The Geopolitical Puppet Show
The common misconception is that Nepal’s elections are decided by the voters. This ignores the two elephants in the room: New Delhi and Beijing.
The "half-a-dozen ex-PMs" are seasoned diplomats in the art of playing India against China. A new, young, unpredictable leader is a nightmare for regional stability. India wants a predictable hand on the tiller to manage water rights and security. China wants a leader who won't flirt too heavily with US-backed initiatives like the MCC (Millennium Challenge Corporation).
The veteran leaders understand these "Red Lines." They know exactly how to trigger a geopolitical bidding war to fund their next election cycle. A 25-year-old protest leader doesn't have the back-channel contacts in the RAW (Research and Analysis Wing) or the CCP to navigate this. In Nepal, if you can't manage the neighbors, you can't hold the chair.
Stop Trying to "Fix" the Vote
The "People Also Ask" sections on search engines are filled with queries like "How can Nepal improve its election system?"
The answer is brutally honest: You can't. Not via the ballot box alone.
The current electoral system is a hybrid of First-Past-The-Post and Proportional Representation (PR). The PR system, intended to give voice to marginalized groups, has been hijacked by party bosses to install their cronies and family members. It’s a legal way to bypass the will of the people.
If you want to disrupt the status quo, you have to stop focusing on the "faces" and start attacking the incentive structures.
- Follow the Remittance: Until the flow of migrant money is tied to local investment rather than consumption, the government will never care about domestic job creation.
- Decentralize the Capital: Kathmandu is a bubble. The ex-PMs live in the bubble. Their kids go to school in the bubble. As long as 90% of the country’s wealth and political power is concentrated in a single valley, "federalism" is just a word in a document.
- The Retirement Age: There is no legal mechanism to force these men out. In any corporate environment, a CEO who failed as consistently as these leaders would have been fired twenty years ago. In Nepal, failure is a prerequisite for a comeback.
The Brutal Reality of the Upcoming Election
Expect the "Big Three" to lose some seats.
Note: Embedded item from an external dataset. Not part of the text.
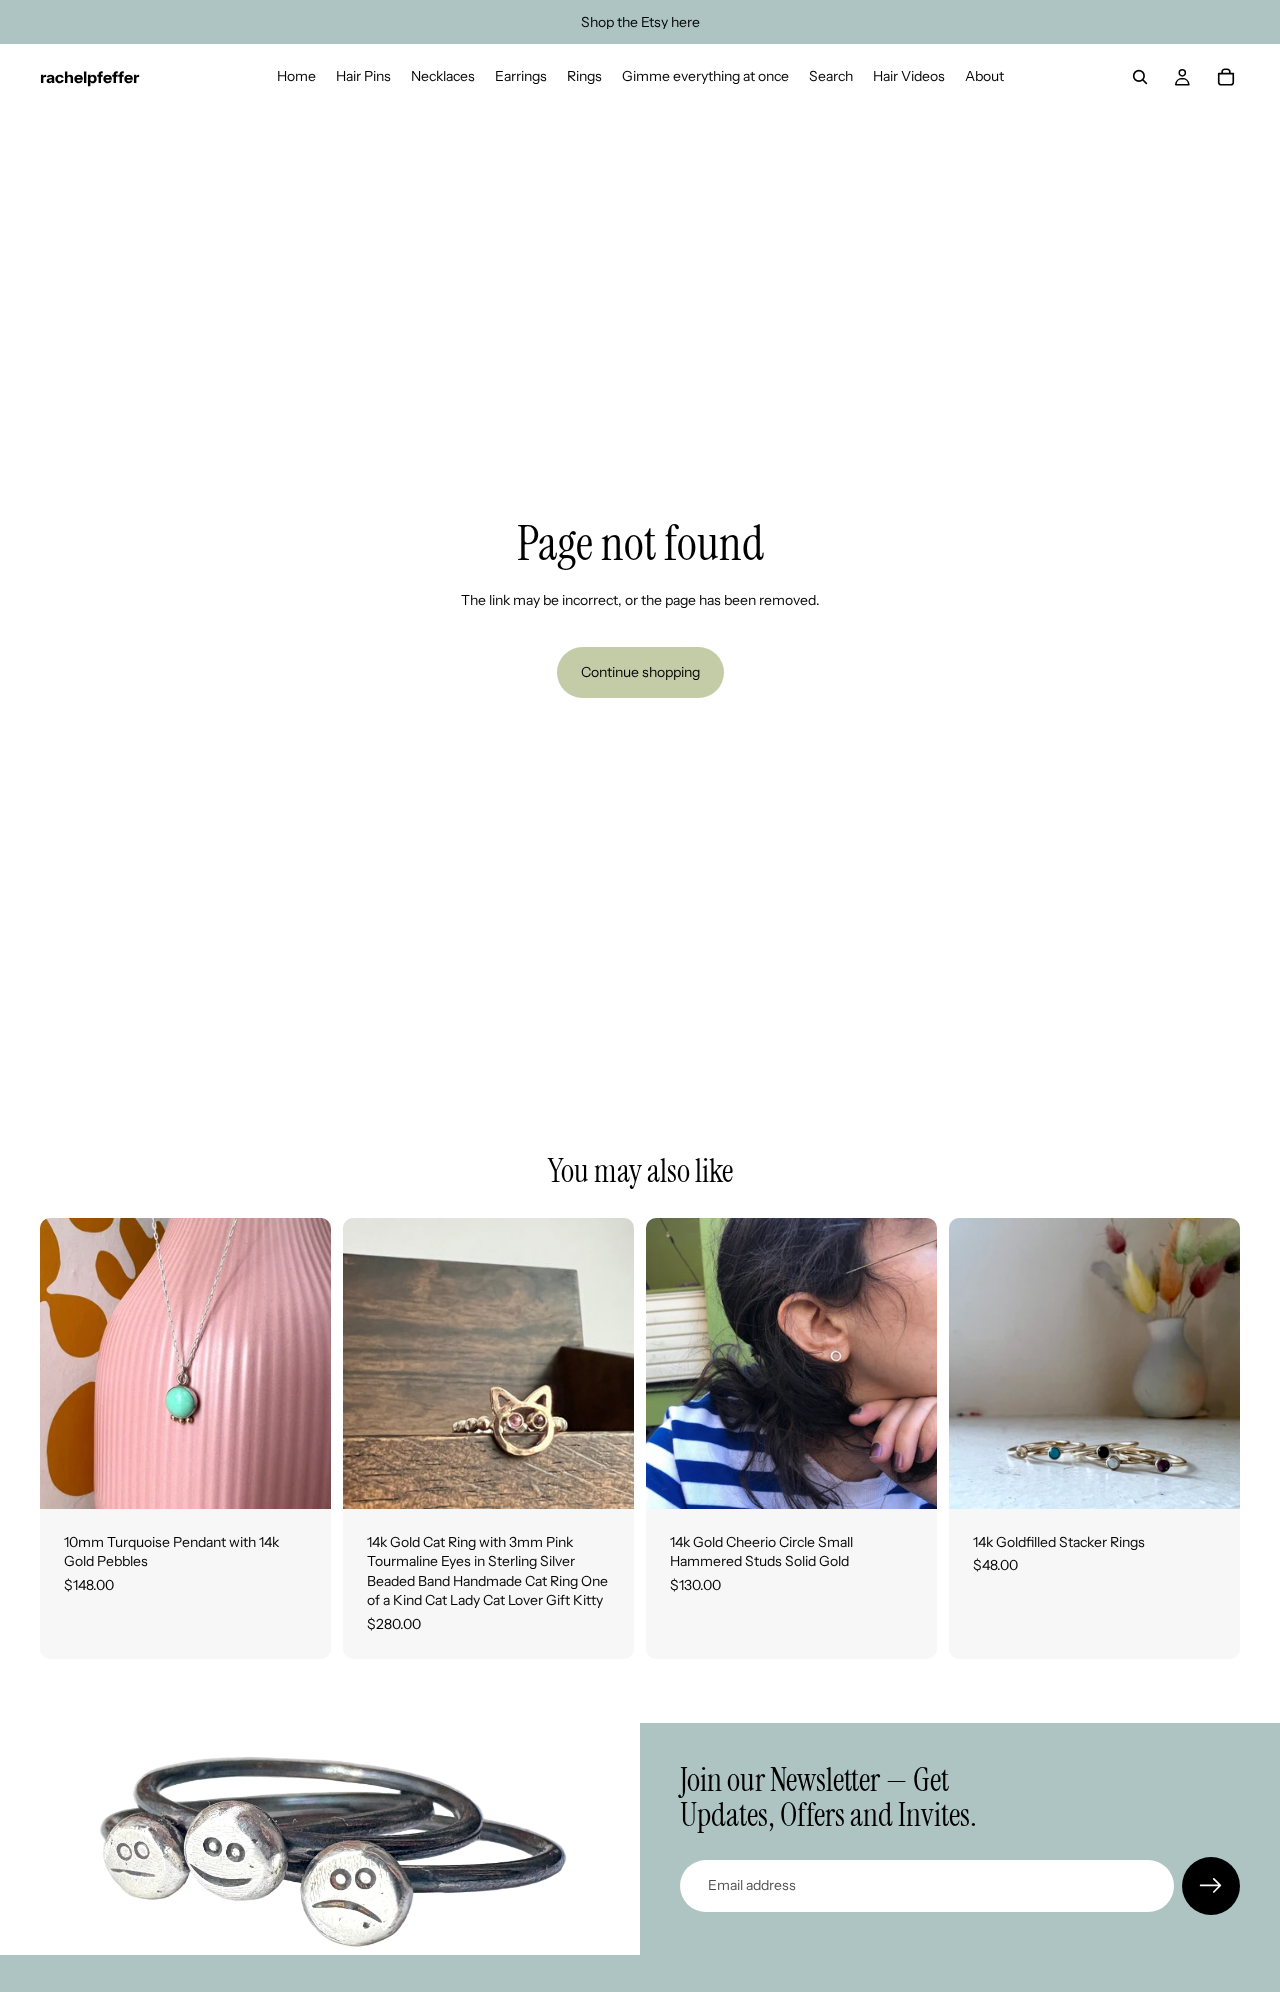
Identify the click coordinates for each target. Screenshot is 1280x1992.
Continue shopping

Expect the media to hail it as a "victory for the youth." Then, watch as the newly elected "independents" are quietly absorbed into the committee rooms where the real decisions are made.
The ex-PMs aren't "looming" because they are scary; they are looming because they own the building. They own the bank. They own the narrative.
The youth movement in Nepal is currently a dog chasing a car. It doesn't know what to do with the car once it catches it. Until the "new" politicians develop a hardcore, technical understanding of the budget, the bureaucracy, and the geopolitical leverage points, they are just providing free entertainment for the men who have ruled since the 1990s.
The biggest threat to Nepal isn't that the old men will stay in power. It's that the young men will become exactly like them just to get a seat at the table.
Quit looking for a "Game-Changer." There isn't one. There is only the slow, painful process of building a parallel economy that doesn't rely on the state. If you want to take power from the ex-PMs, you have to make the state irrelevant. Until then, you’re just voting for which grandfather gets to spend your tax money next.
Go build something that doesn't require a permit from Singha Durbar. That is the only protest they actually fear.